Under the Influence: Late to the PRT

Under the Influence: Late to the PRT

Oxymorons rarely work. Sure, people can't get enough of jumbo shrimp. And there is a good reason why Shakespeare's, "Parting is such sweet sorrow. . ." still resonates four centuries after it was penned. But on the whole, oxymorons tend to signal an inconsistency that is impossible to resolve.

More and more, trends in American foreign policy reflect exactly this kind of incongruity. Take some of the concepts that have evolved over the past few years: warriors as diplomats, for instance, or soldiers as state-builders. Now, Afghanistan's future, which will likely involve a "surge" of troops, places another seemingly discrepant phrase at the heart of a sustainable strategy: expeditionary diplomacy.

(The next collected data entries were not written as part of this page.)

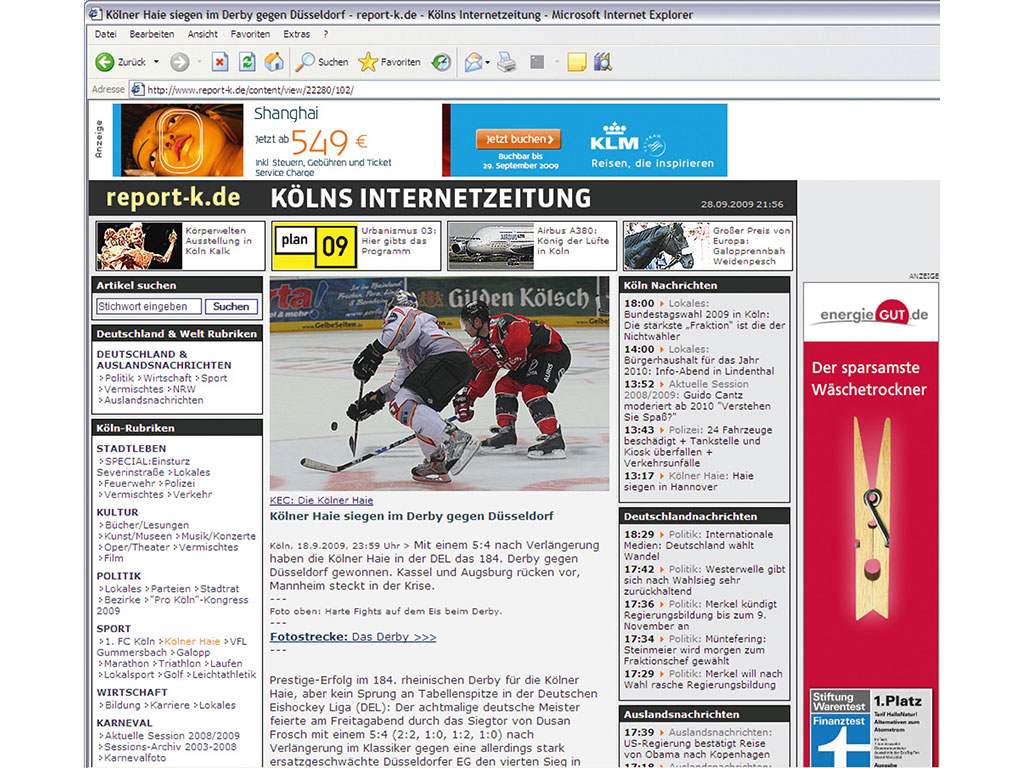The image size is (1024, 768).
Task: Click the Refresh page icon
Action: point(248,61)
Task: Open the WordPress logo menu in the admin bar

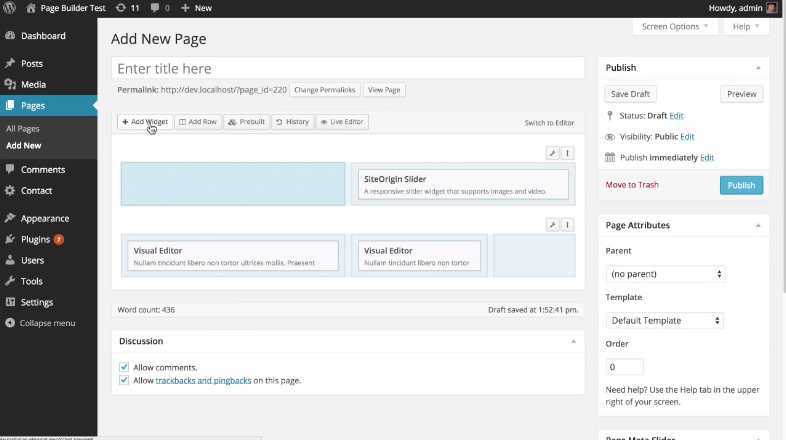Action: click(10, 8)
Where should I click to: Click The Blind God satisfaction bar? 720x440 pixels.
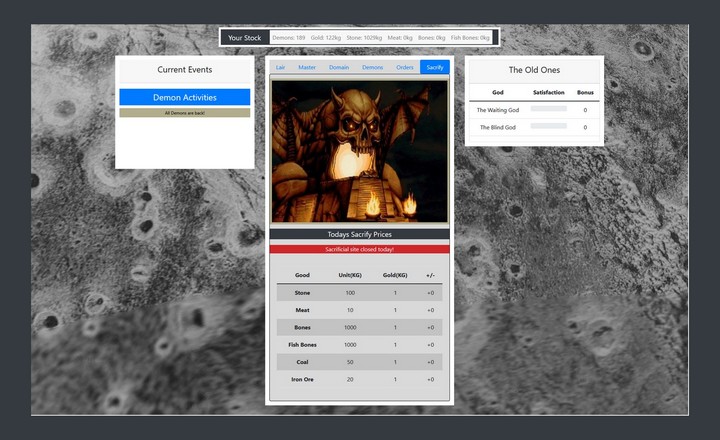point(548,127)
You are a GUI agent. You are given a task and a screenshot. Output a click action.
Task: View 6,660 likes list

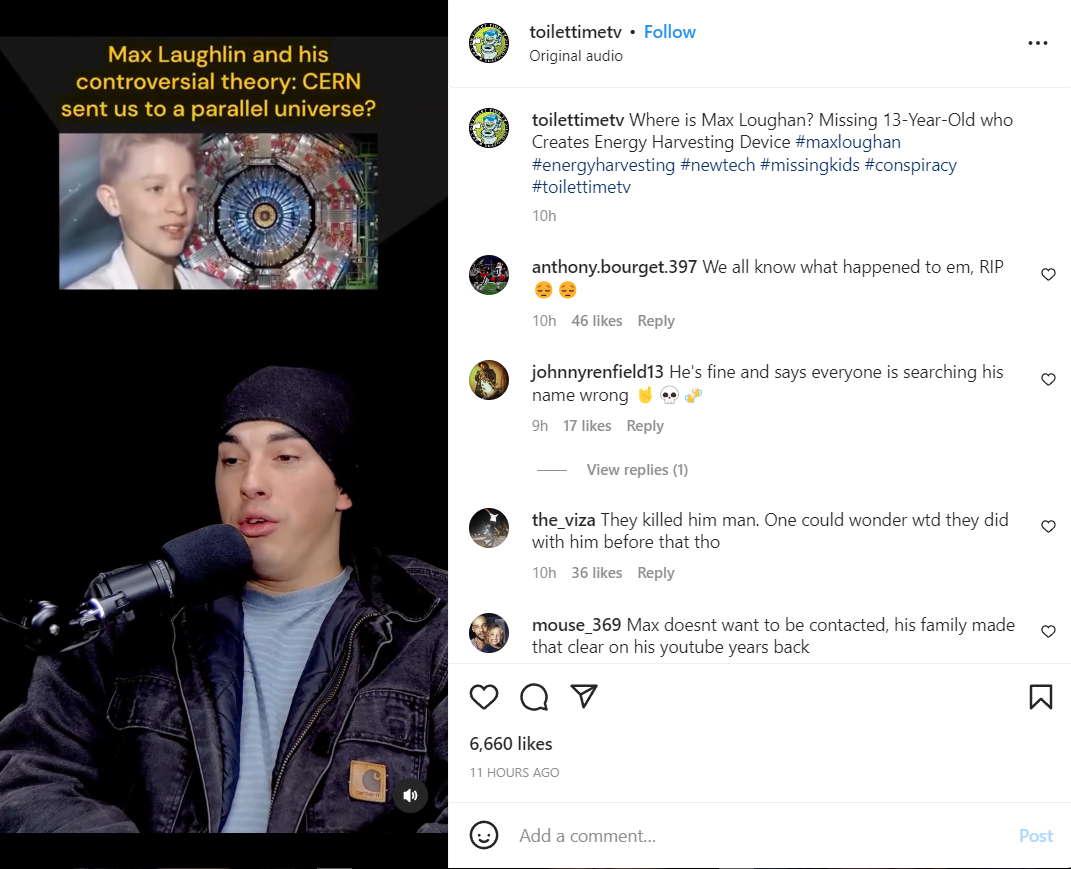coord(511,743)
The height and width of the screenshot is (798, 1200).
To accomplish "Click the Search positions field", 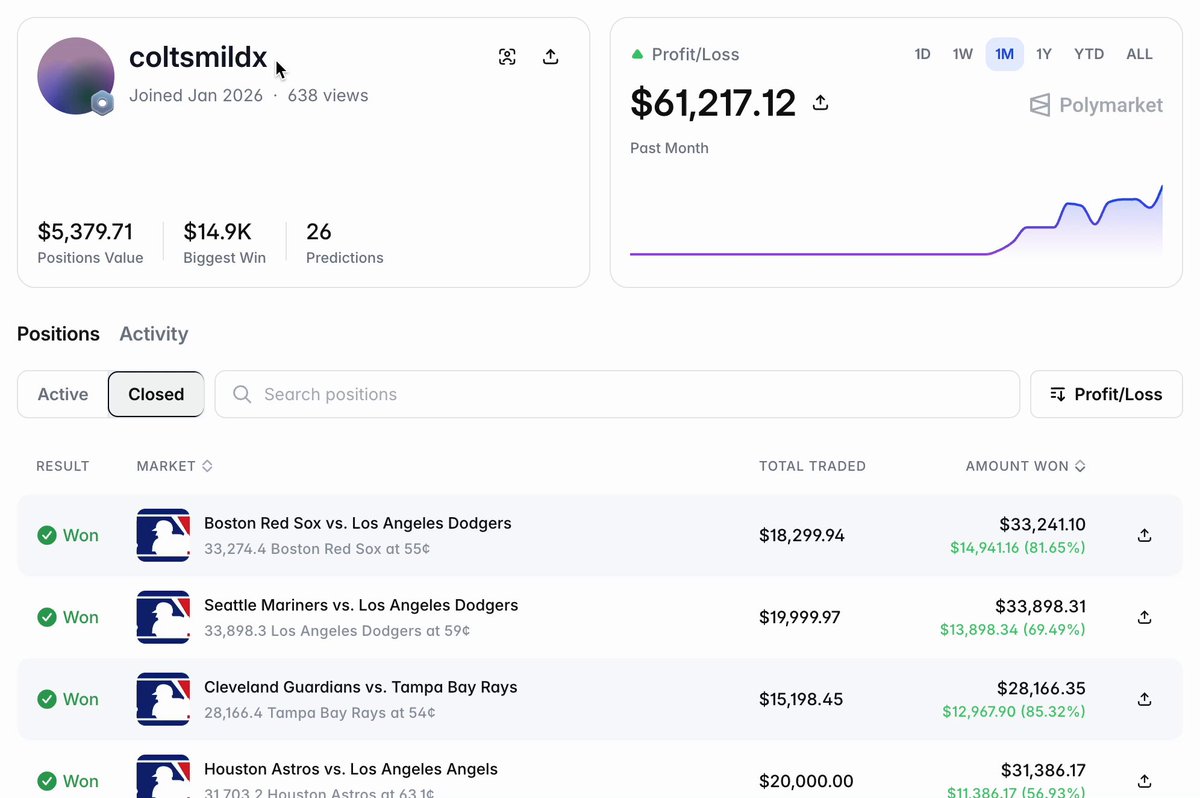I will [617, 394].
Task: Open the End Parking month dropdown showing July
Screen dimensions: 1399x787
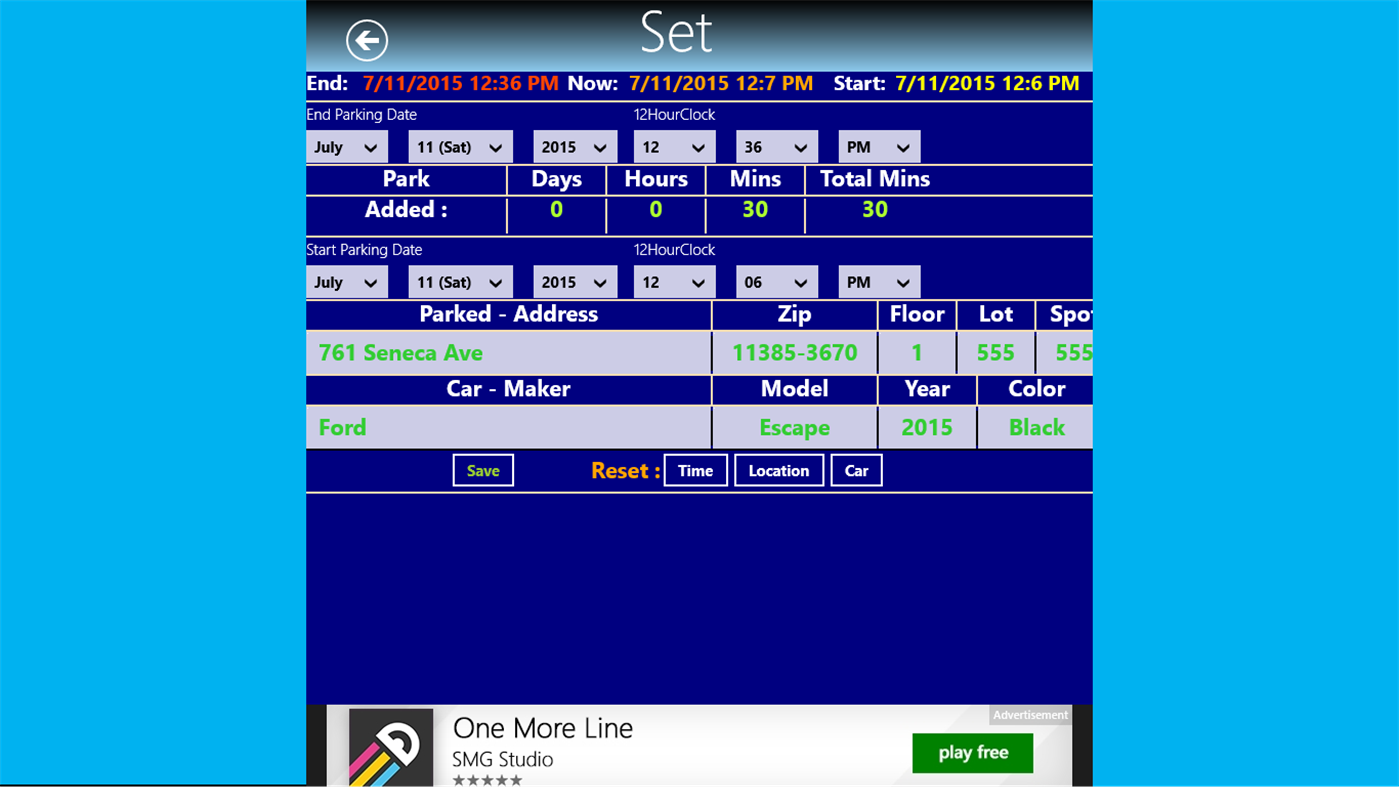Action: pyautogui.click(x=346, y=146)
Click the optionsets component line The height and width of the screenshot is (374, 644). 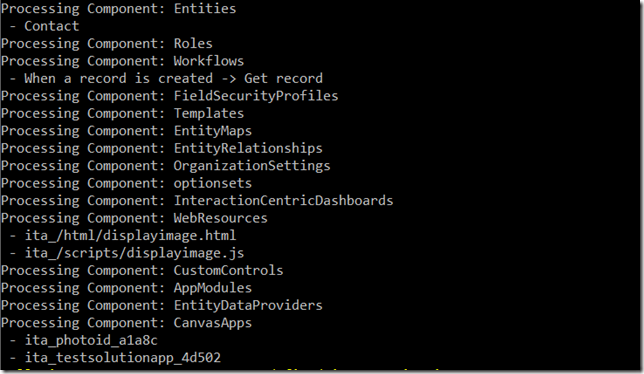(x=126, y=183)
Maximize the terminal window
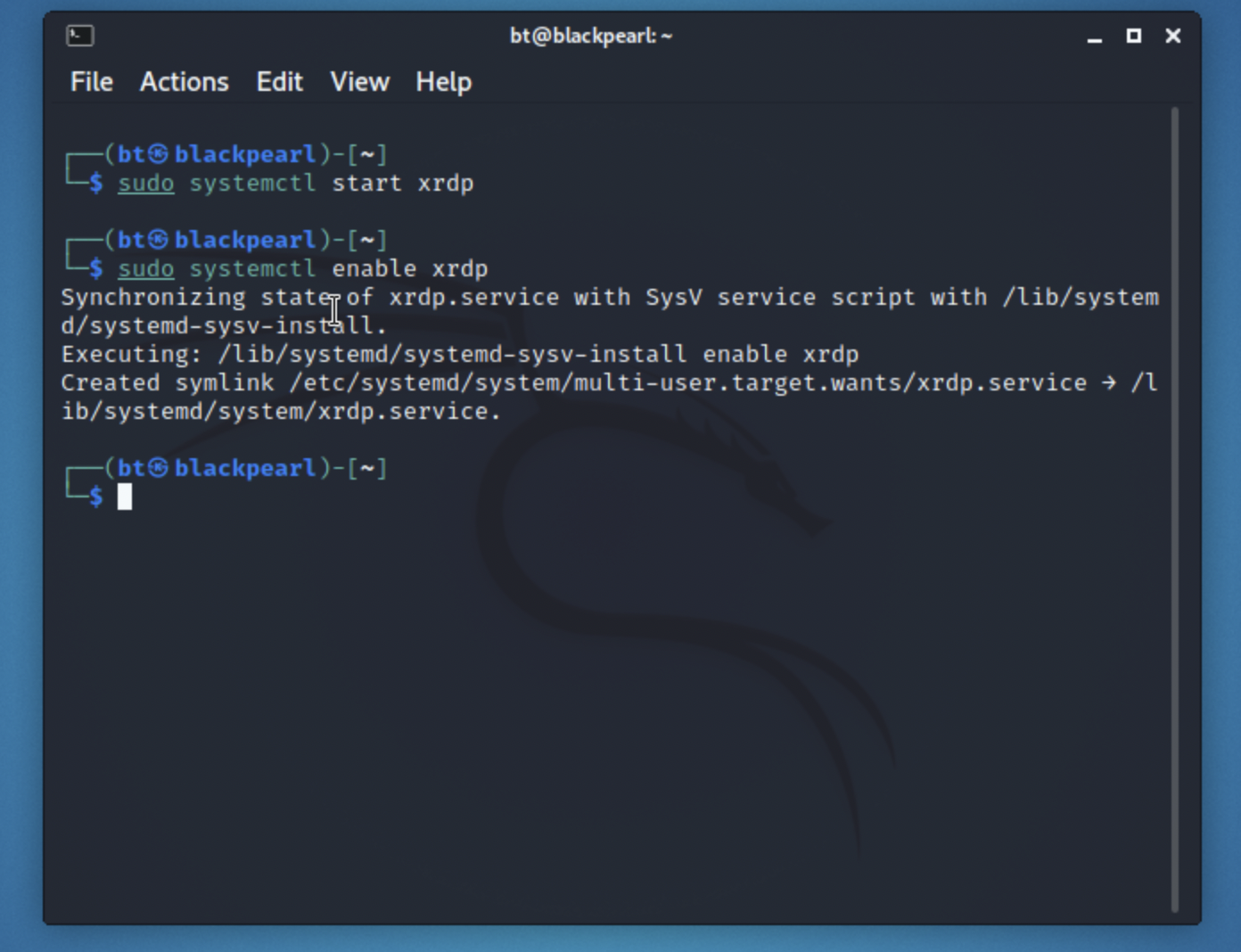 pos(1134,36)
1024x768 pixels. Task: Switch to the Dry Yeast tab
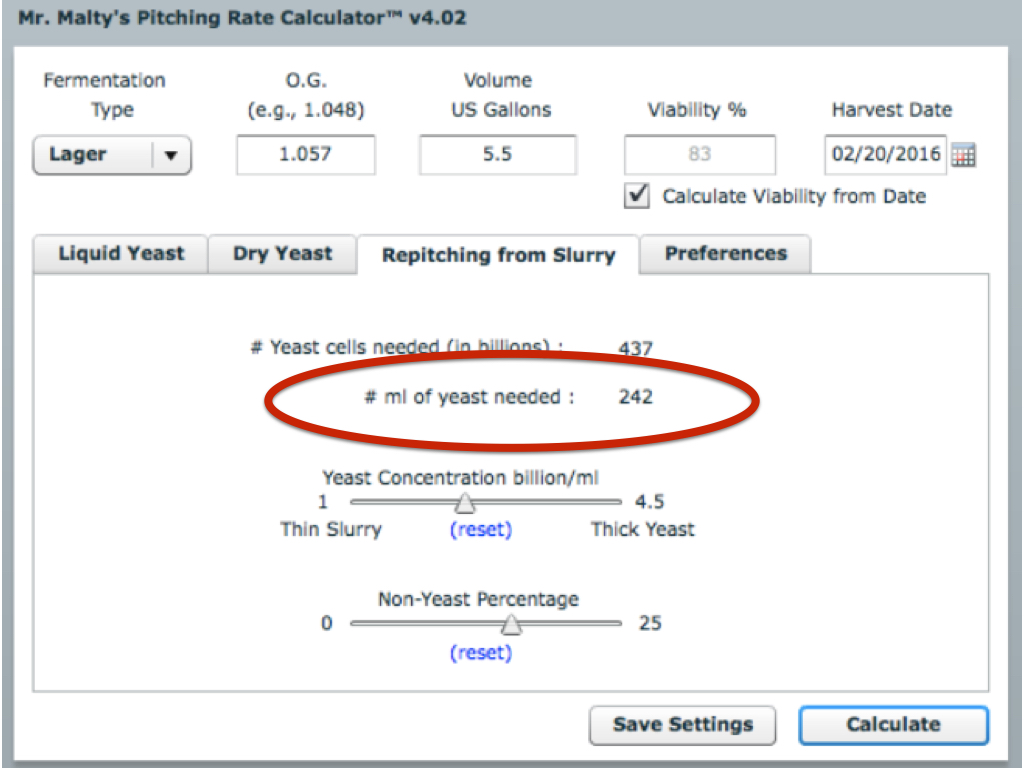(282, 253)
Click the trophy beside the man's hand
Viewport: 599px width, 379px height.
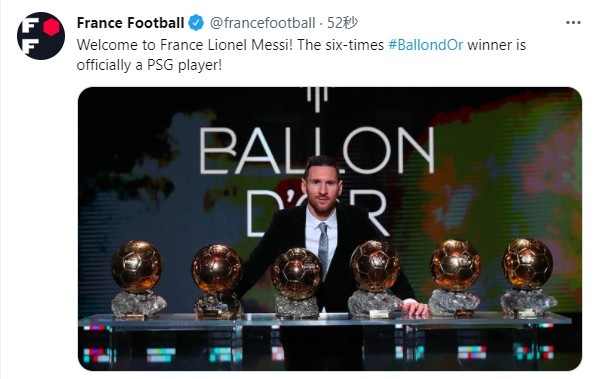(x=376, y=279)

As the Obama administration finishes its sweeping strategic review of Afghanistan policy, one of the likely conclusions will be an increased emphasis on expeditionary diplomacy. That leaves the question of just what the term means. So far, expeditionary diplomacy in Afghanistan has consisted of a network of 26 Provincial Reconstruction Teams -- 12 of which are commanded by the United States, the others by coalition forces -- whose goals are security, governance and development. Despite their perceived success, PRTs in their currently militarized configuration are counterintuitive in their conception, and in need of reform should they be central to any "surge" strategy.